The size is because the entire of the core services set has been recompiled to use the XP-SP2 Data-Execution prevention technology, which allows for NX support in all applications with appropriate hardware, and a further emulated NX feature that covers the core services infrastructure regardless of CPU platform. This doesnt require most applications to be recompiled, because most of the changes have occured behind the Hardware abstraction that all Windows applications are coded for.
Regards,
-Steven Gray
-Technical Director, Pulse Unsigned
This is different from Linux packages how, though? RPM doesn't do deltas. DEB doesn't do deltas. Every time there's a patch to one piece of the kernel, you have to download the entire kernel package again. Mandrake 10.1 has gone through at least three full RPM releases of KDE 3.2 for bugfixes -- that's not a fun set of downloads, let me tell you.

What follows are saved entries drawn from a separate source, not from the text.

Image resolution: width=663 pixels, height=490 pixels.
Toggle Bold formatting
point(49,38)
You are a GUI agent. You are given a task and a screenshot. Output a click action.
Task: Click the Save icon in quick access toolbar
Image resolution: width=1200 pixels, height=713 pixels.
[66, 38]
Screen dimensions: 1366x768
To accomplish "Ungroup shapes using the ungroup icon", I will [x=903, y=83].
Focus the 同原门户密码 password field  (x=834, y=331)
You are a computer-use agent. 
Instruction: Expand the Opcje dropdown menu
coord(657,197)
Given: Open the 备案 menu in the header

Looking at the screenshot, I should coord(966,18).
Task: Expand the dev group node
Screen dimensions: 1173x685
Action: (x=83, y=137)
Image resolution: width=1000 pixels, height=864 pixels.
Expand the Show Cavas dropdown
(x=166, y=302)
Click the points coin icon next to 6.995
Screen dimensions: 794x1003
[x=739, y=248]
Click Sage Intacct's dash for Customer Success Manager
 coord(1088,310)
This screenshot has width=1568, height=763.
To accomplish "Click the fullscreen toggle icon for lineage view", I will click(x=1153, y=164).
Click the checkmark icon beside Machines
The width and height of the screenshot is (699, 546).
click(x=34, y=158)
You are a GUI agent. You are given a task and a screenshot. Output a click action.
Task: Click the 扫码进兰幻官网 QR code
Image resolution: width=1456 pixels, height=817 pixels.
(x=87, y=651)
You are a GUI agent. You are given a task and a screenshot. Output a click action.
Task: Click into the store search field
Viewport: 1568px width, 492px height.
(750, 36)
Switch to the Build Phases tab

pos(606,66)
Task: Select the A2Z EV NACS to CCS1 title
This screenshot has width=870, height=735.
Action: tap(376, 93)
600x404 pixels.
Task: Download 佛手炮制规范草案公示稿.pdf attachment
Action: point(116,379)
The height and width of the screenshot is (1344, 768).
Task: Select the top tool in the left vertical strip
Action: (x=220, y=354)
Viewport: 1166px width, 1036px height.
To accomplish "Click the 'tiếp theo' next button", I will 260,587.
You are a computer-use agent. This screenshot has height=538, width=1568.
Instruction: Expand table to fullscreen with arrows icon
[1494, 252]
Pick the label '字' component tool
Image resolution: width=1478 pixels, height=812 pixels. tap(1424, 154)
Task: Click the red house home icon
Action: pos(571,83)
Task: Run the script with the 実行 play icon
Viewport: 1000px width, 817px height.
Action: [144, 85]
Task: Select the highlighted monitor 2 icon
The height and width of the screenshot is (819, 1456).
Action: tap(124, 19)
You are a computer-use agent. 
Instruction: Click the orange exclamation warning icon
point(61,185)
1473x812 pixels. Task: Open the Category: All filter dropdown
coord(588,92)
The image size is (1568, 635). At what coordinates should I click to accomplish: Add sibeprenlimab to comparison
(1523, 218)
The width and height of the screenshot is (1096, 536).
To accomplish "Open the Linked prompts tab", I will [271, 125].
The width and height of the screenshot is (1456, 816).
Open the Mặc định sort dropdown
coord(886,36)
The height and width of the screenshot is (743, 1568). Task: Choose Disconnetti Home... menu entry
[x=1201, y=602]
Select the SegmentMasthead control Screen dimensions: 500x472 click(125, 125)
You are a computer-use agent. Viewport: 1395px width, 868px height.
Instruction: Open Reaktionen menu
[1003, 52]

It's a valid criticism for everyone, not just MS.
If some of the security updates are related to compiling with different options (like the buffer overflow detection changes Visual C++ has been making), then every binary would be affected.
Are you kidding? 2k3 server makes for a far better desktop than XP. All the annoying crap is off by default.
No bubbly playskool theme. No MSN Messenger popups. No product activation. No "take the tour!". No windows media player intruding into everything. IE is crippled by default -- ripe for Firefox installation.
It feels a lot more like if you took 2000 Pro and added the few GOOD things about XP.